What to produce> Set out all of the lines below as a Markdown table with two columns, "No." for the row number and "Entry" for the line, leaving out any blank lines.

-- Start of Entries --

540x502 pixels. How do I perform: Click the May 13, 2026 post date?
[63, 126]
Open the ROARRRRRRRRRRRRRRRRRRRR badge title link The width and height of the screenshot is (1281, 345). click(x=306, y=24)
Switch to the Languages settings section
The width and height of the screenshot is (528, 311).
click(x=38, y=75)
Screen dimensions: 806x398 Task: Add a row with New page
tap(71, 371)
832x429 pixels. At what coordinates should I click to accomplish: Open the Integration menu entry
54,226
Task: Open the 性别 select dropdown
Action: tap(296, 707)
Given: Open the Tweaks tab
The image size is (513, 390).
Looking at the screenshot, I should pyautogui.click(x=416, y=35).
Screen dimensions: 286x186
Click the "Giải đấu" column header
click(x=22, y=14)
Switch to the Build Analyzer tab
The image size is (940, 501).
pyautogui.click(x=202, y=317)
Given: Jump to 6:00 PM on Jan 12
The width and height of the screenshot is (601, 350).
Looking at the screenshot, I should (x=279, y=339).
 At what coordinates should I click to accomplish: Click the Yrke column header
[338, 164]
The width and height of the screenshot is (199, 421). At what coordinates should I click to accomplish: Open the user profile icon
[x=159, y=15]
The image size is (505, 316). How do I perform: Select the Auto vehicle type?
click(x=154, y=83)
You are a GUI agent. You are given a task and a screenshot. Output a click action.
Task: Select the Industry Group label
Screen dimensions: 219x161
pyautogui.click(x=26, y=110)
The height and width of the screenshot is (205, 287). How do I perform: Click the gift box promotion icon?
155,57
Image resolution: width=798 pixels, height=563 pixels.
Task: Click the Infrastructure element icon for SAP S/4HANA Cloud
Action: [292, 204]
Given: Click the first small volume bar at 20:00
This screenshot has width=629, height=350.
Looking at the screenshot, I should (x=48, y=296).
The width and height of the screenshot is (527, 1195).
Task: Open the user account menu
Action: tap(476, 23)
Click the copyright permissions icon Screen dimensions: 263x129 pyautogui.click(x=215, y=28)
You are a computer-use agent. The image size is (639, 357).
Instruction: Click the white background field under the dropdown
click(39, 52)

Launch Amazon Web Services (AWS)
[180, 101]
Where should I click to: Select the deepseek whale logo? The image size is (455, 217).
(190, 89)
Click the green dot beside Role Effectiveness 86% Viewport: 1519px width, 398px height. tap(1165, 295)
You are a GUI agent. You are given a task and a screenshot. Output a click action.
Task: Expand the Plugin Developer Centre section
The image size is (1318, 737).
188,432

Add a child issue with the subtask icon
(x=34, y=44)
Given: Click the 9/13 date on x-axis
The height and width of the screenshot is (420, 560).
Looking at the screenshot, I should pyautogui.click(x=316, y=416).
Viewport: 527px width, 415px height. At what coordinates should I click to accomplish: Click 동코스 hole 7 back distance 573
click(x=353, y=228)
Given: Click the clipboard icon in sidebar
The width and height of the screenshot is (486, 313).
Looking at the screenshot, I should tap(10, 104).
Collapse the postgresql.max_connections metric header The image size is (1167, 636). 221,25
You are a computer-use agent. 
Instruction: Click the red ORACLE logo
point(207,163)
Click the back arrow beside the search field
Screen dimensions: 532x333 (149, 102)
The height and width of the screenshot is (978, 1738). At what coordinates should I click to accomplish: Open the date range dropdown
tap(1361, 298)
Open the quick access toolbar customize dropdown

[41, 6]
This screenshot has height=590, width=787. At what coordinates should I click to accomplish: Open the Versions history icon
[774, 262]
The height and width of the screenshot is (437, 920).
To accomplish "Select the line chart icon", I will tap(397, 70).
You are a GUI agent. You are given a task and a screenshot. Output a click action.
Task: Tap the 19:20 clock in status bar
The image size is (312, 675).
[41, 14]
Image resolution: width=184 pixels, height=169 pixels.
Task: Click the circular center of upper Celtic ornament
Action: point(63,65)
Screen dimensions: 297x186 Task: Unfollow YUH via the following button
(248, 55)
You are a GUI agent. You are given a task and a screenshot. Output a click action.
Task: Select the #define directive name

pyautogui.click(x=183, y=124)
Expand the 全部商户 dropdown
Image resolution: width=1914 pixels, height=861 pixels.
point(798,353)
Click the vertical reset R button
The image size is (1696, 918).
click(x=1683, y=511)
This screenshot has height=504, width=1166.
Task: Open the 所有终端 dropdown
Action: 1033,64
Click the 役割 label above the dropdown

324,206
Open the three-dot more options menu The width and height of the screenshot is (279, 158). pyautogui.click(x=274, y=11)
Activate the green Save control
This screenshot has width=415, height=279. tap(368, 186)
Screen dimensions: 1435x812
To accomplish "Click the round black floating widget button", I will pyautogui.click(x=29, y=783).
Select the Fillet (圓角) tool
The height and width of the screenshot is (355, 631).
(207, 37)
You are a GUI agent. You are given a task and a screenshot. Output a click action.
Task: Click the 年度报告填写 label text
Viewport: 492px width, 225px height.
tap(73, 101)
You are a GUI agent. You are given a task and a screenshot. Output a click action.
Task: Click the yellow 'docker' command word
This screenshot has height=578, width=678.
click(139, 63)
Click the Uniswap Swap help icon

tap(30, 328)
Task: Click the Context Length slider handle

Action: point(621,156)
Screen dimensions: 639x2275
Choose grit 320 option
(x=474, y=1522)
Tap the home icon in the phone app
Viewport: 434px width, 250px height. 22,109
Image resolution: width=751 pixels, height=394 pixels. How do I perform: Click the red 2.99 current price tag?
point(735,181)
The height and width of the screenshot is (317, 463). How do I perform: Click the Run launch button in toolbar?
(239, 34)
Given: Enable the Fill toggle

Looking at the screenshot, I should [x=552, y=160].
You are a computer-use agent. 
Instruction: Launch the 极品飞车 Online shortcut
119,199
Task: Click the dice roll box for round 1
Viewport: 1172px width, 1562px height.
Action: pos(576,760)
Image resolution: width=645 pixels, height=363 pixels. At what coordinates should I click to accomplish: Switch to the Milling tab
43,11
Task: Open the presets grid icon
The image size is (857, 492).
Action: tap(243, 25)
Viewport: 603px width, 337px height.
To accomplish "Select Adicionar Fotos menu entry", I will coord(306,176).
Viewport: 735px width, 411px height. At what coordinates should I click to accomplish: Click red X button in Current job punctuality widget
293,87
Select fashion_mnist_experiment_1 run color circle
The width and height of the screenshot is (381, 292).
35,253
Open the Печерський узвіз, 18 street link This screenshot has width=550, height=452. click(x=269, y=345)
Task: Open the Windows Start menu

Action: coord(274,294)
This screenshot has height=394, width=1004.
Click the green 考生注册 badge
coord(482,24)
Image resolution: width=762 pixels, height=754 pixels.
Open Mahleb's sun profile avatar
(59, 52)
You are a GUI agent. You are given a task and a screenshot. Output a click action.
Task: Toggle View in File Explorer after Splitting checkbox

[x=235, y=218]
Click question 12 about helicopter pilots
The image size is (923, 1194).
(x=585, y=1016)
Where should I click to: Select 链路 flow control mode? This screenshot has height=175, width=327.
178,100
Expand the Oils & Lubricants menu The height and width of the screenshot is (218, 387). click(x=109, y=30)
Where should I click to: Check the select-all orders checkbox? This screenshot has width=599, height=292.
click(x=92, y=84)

-- End of Entries --

Output below>
| No. | Entry |
|---|---|
| 1 | 540x502 pixels. How do I perform: Click the May 13, 2026 post date? |
| 2 | [63, 126] |
| 3 | Open the ROARRRRRRRRRRRRRRRRRRRR badge title link The width and height of the screenshot is (1281, 345). click(x=306, y=24) |
| 4 | Switch to the Languages settings section |
| 5 | The width and height of the screenshot is (528, 311). |
| 6 | click(x=38, y=75) |
| 7 | Screen dimensions: 806x398 Task: Add a row with New page |
| 8 | tap(71, 371) |
| 9 | 832x429 pixels. At what coordinates should I click to accomplish: Open the Integration menu entry |
| 10 | 54,226 |
| 11 | Task: Open the 性别 select dropdown |
| 12 | Action: tap(296, 707) |
| 13 | Given: Open the Tweaks tab |
| 14 | The image size is (513, 390). |
| 15 | Looking at the screenshot, I should pyautogui.click(x=416, y=35). |
| 16 | Screen dimensions: 286x186 |
| 17 | Click the "Giải đấu" column header |
| 18 | click(x=22, y=14) |
| 19 | Switch to the Build Analyzer tab |
| 20 | The image size is (940, 501). |
| 21 | pyautogui.click(x=202, y=317) |
| 22 | Given: Jump to 6:00 PM on Jan 12 |
| 23 | The width and height of the screenshot is (601, 350). |
| 24 | Looking at the screenshot, I should (x=279, y=339). |
| 25 |  At what coordinates should I click to accomplish: Click the Yrke column header |
| 26 | [338, 164] |
| 27 | The width and height of the screenshot is (199, 421). At what coordinates should I click to accomplish: Open the user profile icon |
| 28 | [x=159, y=15] |
| 29 | The image size is (505, 316). How do I perform: Select the Auto vehicle type? |
| 30 | click(x=154, y=83) |
| 31 | You are a GUI agent. You are given a task and a screenshot. Output a click action. |
| 32 | Task: Select the Industry Group label |
| 33 | Screen dimensions: 219x161 |
| 34 | pyautogui.click(x=26, y=110) |
| 35 | The height and width of the screenshot is (205, 287). How do I perform: Click the gift box promotion icon? |
| 36 | 155,57 |
| 37 | Image resolution: width=798 pixels, height=563 pixels. |
| 38 | Task: Click the Infrastructure element icon for SAP S/4HANA Cloud |
| 39 | Action: [292, 204] |
| 40 | Given: Click the first small volume bar at 20:00 |
| 41 | This screenshot has width=629, height=350. |
| 42 | Looking at the screenshot, I should (x=48, y=296). |
| 43 | The width and height of the screenshot is (527, 1195). |
| 44 | Task: Open the user account menu |
| 45 | Action: tap(476, 23) |
| 46 | Click the copyright permissions icon Screen dimensions: 263x129 pyautogui.click(x=215, y=28) |
| 47 | You are a computer-use agent. The image size is (639, 357). |
| 48 | Instruction: Click the white background field under the dropdown |
| 49 | click(39, 52) |
| 50 | Launch Amazon Web Services (AWS) |
| 51 | [180, 101] |
| 52 | Where should I click to: Select the deepseek whale logo? The image size is (455, 217). |
| 53 | (190, 89) |
| 54 | Click the green dot beside Role Effectiveness 86% Viewport: 1519px width, 398px height. tap(1165, 295) |
| 55 | You are a GUI agent. You are given a task and a screenshot. Output a click action. |
| 56 | Task: Expand the Plugin Developer Centre section |
| 57 | The image size is (1318, 737). |
| 58 | 188,432 |
| 59 | Add a child issue with the subtask icon |
| 60 | (x=34, y=44) |
| 61 | Given: Click the 9/13 date on x-axis |
| 62 | The height and width of the screenshot is (420, 560). |
| 63 | Looking at the screenshot, I should pyautogui.click(x=316, y=416). |
| 64 | Viewport: 527px width, 415px height. At what coordinates should I click to accomplish: Click 동코스 hole 7 back distance 573 |
| 65 | click(x=353, y=228) |
| 66 | Given: Click the clipboard icon in sidebar |
| 67 | The width and height of the screenshot is (486, 313). |
| 68 | Looking at the screenshot, I should tap(10, 104). |
| 69 | Collapse the postgresql.max_connections metric header The image size is (1167, 636). 221,25 |
| 70 | You are a computer-use agent.  |
| 71 | Instruction: Click the red ORACLE logo |
| 72 | point(207,163) |
| 73 | Click the back arrow beside the search field |
| 74 | Screen dimensions: 532x333 (149, 102) |
| 75 | The height and width of the screenshot is (978, 1738). At what coordinates should I click to accomplish: Open the date range dropdown |
| 76 | tap(1361, 298) |
| 77 | Open the quick access toolbar customize dropdown |
| 78 | [41, 6] |
| 79 | This screenshot has height=590, width=787. At what coordinates should I click to accomplish: Open the Versions history icon |
| 80 | [774, 262] |
| 81 | The height and width of the screenshot is (437, 920). |
| 82 | To accomplish "Select the line chart icon", I will tap(397, 70). |
| 83 | You are a GUI agent. You are given a task and a screenshot. Output a click action. |
| 84 | Task: Tap the 19:20 clock in status bar |
| 85 | The image size is (312, 675). |
| 86 | [41, 14] |
| 87 | Image resolution: width=184 pixels, height=169 pixels. |
| 88 | Task: Click the circular center of upper Celtic ornament |
| 89 | Action: point(63,65) |
| 90 | Screen dimensions: 297x186 Task: Unfollow YUH via the following button |
| 91 | (248, 55) |
| 92 | You are a GUI agent. You are given a task and a screenshot. Output a click action. |
| 93 | Task: Select the #define directive name |
| 94 | pyautogui.click(x=183, y=124) |
| 95 | Expand the 全部商户 dropdown |
| 96 | Image resolution: width=1914 pixels, height=861 pixels. |
| 97 | point(798,353) |
| 98 | Click the vertical reset R button |
| 99 | The image size is (1696, 918). |
| 100 | click(x=1683, y=511) |
| 101 | This screenshot has height=504, width=1166. |
| 102 | Task: Open the 所有终端 dropdown |
| 103 | Action: 1033,64 |
| 104 | Click the 役割 label above the dropdown |
| 105 | 324,206 |
| 106 | Open the three-dot more options menu The width and height of the screenshot is (279, 158). pyautogui.click(x=274, y=11) |
| 107 | Activate the green Save control |
| 108 | This screenshot has width=415, height=279. tap(368, 186) |
| 109 | Screen dimensions: 1435x812 |
| 110 | To accomplish "Click the round black floating widget button", I will pyautogui.click(x=29, y=783). |
| 111 | Select the Fillet (圓角) tool |
| 112 | The height and width of the screenshot is (355, 631). |
| 113 | (207, 37) |
| 114 | You are a GUI agent. You are given a task and a screenshot. Output a click action. |
| 115 | Task: Click the 年度报告填写 label text |
| 116 | Viewport: 492px width, 225px height. |
| 117 | tap(73, 101) |
| 118 | You are a GUI agent. You are given a task and a screenshot. Output a click action. |
| 119 | Task: Click the yellow 'docker' command word |
| 120 | This screenshot has height=578, width=678. |
| 121 | click(139, 63) |
| 122 | Click the Uniswap Swap help icon |
| 123 | tap(30, 328) |
| 124 | Task: Click the Context Length slider handle |
| 125 | Action: point(621,156) |
| 126 | Screen dimensions: 639x2275 |
| 127 | Choose grit 320 option |
| 128 | (x=474, y=1522) |
| 129 | Tap the home icon in the phone app |
| 130 | Viewport: 434px width, 250px height. 22,109 |
| 131 | Image resolution: width=751 pixels, height=394 pixels. How do I perform: Click the red 2.99 current price tag? |
| 132 | point(735,181) |
| 133 | The height and width of the screenshot is (317, 463). How do I perform: Click the Run launch button in toolbar? |
| 134 | (239, 34) |
| 135 | Given: Enable the Fill toggle |
| 136 | Looking at the screenshot, I should [x=552, y=160]. |
| 137 | You are a computer-use agent.  |
| 138 | Instruction: Launch the 极品飞车 Online shortcut |
| 139 | 119,199 |
| 140 | Task: Click the dice roll box for round 1 |
| 141 | Viewport: 1172px width, 1562px height. |
| 142 | Action: pos(576,760) |
| 143 | Image resolution: width=645 pixels, height=363 pixels. At what coordinates should I click to accomplish: Switch to the Milling tab |
| 144 | 43,11 |
| 145 | Task: Open the presets grid icon |
| 146 | The image size is (857, 492). |
| 147 | Action: tap(243, 25) |
| 148 | Viewport: 603px width, 337px height. |
| 149 | To accomplish "Select Adicionar Fotos menu entry", I will coord(306,176). |
| 150 | Viewport: 735px width, 411px height. At what coordinates should I click to accomplish: Click red X button in Current job punctuality widget |
| 151 | 293,87 |
| 152 | Select fashion_mnist_experiment_1 run color circle |
| 153 | The width and height of the screenshot is (381, 292). |
| 154 | 35,253 |
| 155 | Open the Печерський узвіз, 18 street link This screenshot has width=550, height=452. click(x=269, y=345) |
| 156 | Task: Open the Windows Start menu |
| 157 | Action: coord(274,294) |
| 158 | This screenshot has height=394, width=1004. |
| 159 | Click the green 考生注册 badge |
| 160 | coord(482,24) |
| 161 | Image resolution: width=762 pixels, height=754 pixels. |
| 162 | Open Mahleb's sun profile avatar |
| 163 | (59, 52) |
| 164 | You are a GUI agent. You are given a task and a screenshot. Output a click action. |
| 165 | Task: Toggle View in File Explorer after Splitting checkbox |
| 166 | [x=235, y=218] |
| 167 | Click question 12 about helicopter pilots |
| 168 | The image size is (923, 1194). |
| 169 | (x=585, y=1016) |
| 170 | Where should I click to: Select 链路 flow control mode? This screenshot has height=175, width=327. |
| 171 | 178,100 |
| 172 | Expand the Oils & Lubricants menu The height and width of the screenshot is (218, 387). click(x=109, y=30) |
| 173 | Where should I click to: Check the select-all orders checkbox? This screenshot has width=599, height=292. |
| 174 | click(x=92, y=84) |